_Consigne 1_
Répondez aux questions suivantes sur l'article consacré au stade de Cavani :
(a) De quelle institution la personne venue au stade ce vendredi matin est-elle la présidente ?
(b) De quelle région les réfugiés installés sur le site sont-ils venus ?
(c) À quelle date le tribunal administratif a-t-il rejeté la requête du conseil départemental ?

_Extrait du texte_
%%
Stade de Cavani : Yaël Braun-Pivet face à l’irritation contenue des riverains ce vendredi

Ce n’était pas prévu initialement dans le programme officiel de sa visite, mais la présidente de l’Assemblée nationale s’est rendue ce vendredi matin au stade de Cavani. Elle y a rencontré une délégation de riverains irrités par l'occupation, en ce lieu, de réfugiés venus de l’Afrique des grands lacs. Quelques-uns d’entre eux sont également venus à sa rencontre pour échanger.

Le maire de Mamoudzou et le Conseil départemental ont en fait une priorité : l’évacuation rapide du camp de réfugiés du stade de Cavani. Mais la justice en a décidé autrement : le tribunal administratif a rejeté la requête du conseil départemental demandant l’évacuation d’urgence de ce camp le 26 décembre dernier. Motifs : l’absence de proposition de relogement pour les réfugiés, le fait que leurs « bangas » ne soient pas érigés sur le terrain de football du stade, mais sur la colline qui le surplombe et l’absence de transmission du marché public de travaux de rénovations et de documents justifiant la nature des travaux et leur calendrier.
%%
_Enregistrements fournis_
%%
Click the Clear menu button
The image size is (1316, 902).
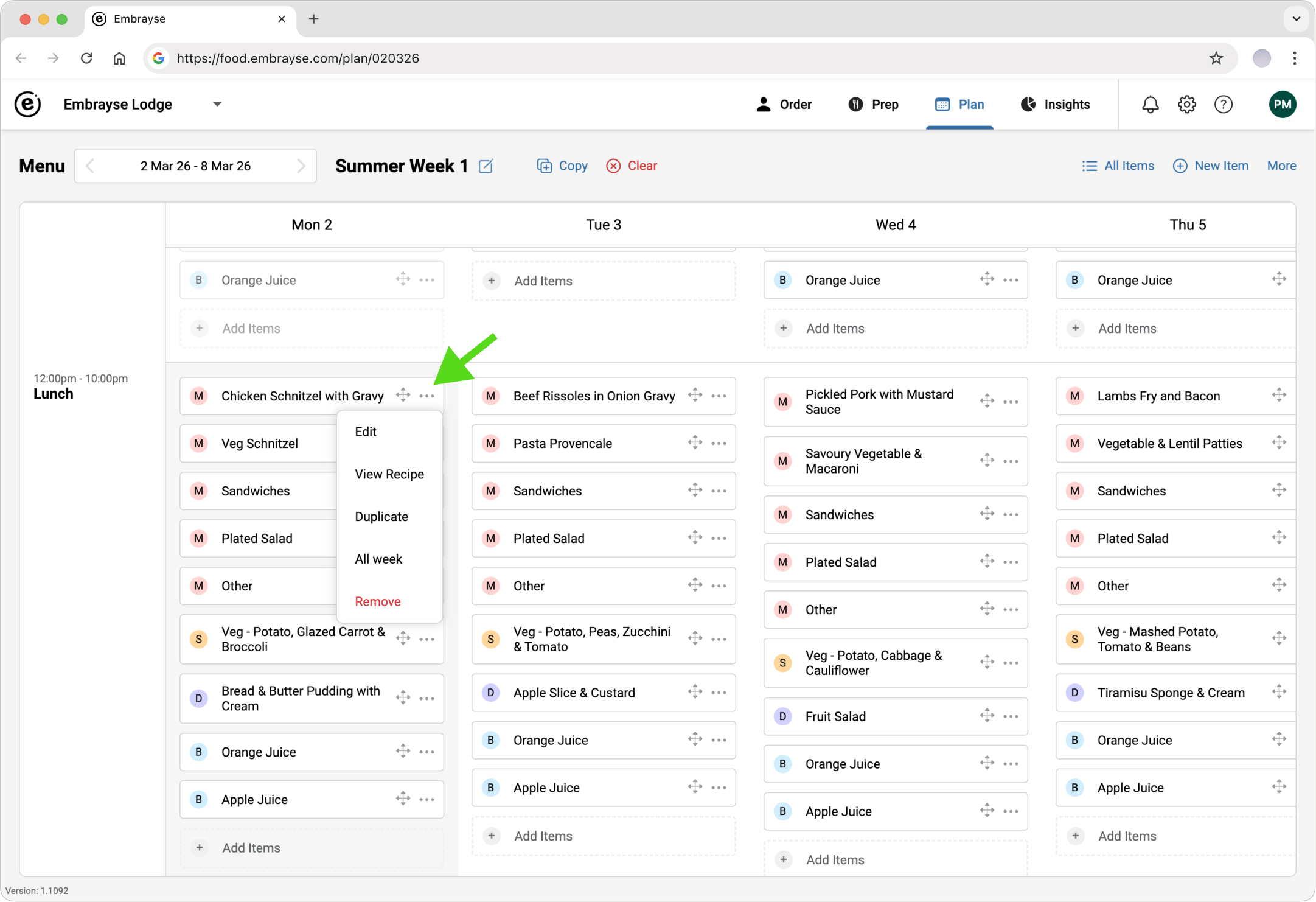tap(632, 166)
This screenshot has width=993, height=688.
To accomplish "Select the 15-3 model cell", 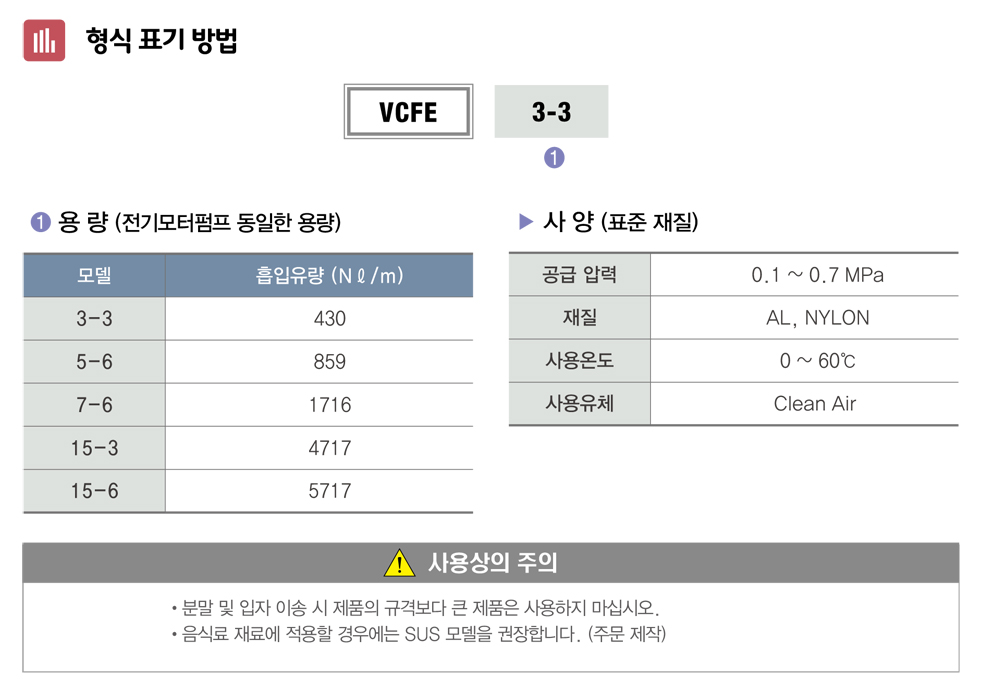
%%
_Consigne 2_
Recopiez à l'identique, s'il vous plaît, chaque ligne de tous les enregistrements ci-dessus, sans faire figurer les images dans votre réponse.

_Bonne réponse 1_
(a) De l'Assemblée nationale.
(b) De l'Afrique des grands lacs.
(c) Le 26 décembre dernier.

_Bonne réponse 2_
Click the Clear menu button
The image size is (1316, 902).
tap(632, 166)
This screenshot has width=993, height=688.
To accomplish "Select the 15-3 model cell", 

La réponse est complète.